- **What is needed**: Set out exactly every line of the entries below, starting at the line that holds "Task: Check Power Apps notifications bell" and stopping after the line that holds "You are a computer-use agent.".

- **Collected data**:
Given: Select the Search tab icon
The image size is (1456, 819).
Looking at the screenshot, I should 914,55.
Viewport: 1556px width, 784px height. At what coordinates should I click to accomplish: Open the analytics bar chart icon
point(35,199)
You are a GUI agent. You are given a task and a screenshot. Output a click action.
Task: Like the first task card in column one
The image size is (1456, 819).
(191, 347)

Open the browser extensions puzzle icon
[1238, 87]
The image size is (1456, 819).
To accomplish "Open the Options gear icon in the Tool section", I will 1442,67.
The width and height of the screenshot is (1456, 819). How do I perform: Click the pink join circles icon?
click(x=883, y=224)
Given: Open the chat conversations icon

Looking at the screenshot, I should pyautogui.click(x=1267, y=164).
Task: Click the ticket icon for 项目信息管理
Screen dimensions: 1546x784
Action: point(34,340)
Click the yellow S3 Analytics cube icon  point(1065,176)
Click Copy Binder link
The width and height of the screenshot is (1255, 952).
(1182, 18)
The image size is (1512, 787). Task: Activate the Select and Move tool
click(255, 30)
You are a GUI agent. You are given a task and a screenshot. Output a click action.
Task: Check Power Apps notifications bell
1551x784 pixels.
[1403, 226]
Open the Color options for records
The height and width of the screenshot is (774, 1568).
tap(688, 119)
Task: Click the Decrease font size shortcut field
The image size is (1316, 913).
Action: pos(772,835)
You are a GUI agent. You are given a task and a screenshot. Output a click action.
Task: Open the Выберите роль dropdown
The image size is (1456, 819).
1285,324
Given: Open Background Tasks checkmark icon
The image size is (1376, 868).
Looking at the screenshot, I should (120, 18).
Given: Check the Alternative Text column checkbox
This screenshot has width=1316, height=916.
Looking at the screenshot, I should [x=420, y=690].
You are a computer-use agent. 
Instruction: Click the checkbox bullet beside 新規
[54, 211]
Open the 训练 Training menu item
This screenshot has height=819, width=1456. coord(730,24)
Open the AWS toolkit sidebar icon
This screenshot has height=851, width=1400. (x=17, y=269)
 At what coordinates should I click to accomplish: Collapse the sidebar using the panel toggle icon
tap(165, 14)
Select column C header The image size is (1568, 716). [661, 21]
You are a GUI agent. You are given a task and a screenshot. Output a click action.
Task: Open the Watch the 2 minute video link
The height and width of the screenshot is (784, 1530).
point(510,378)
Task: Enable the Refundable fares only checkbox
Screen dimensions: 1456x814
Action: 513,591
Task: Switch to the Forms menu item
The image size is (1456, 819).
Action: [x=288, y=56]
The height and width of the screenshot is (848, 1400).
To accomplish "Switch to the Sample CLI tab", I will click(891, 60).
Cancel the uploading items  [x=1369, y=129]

- **Answer to the exercise**:
Task: Check Power Apps notifications bell
1551x784 pixels.
[1403, 226]
Open the Color options for records
The height and width of the screenshot is (774, 1568).
tap(688, 119)
Task: Click the Decrease font size shortcut field
The image size is (1316, 913).
Action: pos(772,835)
You are a GUI agent. You are given a task and a screenshot. Output a click action.
Task: Open the Выберите роль dropdown
The image size is (1456, 819).
1285,324
Given: Open Background Tasks checkmark icon
The image size is (1376, 868).
Looking at the screenshot, I should (120, 18).
Given: Check the Alternative Text column checkbox
This screenshot has width=1316, height=916.
Looking at the screenshot, I should [x=420, y=690].
You are a computer-use agent. 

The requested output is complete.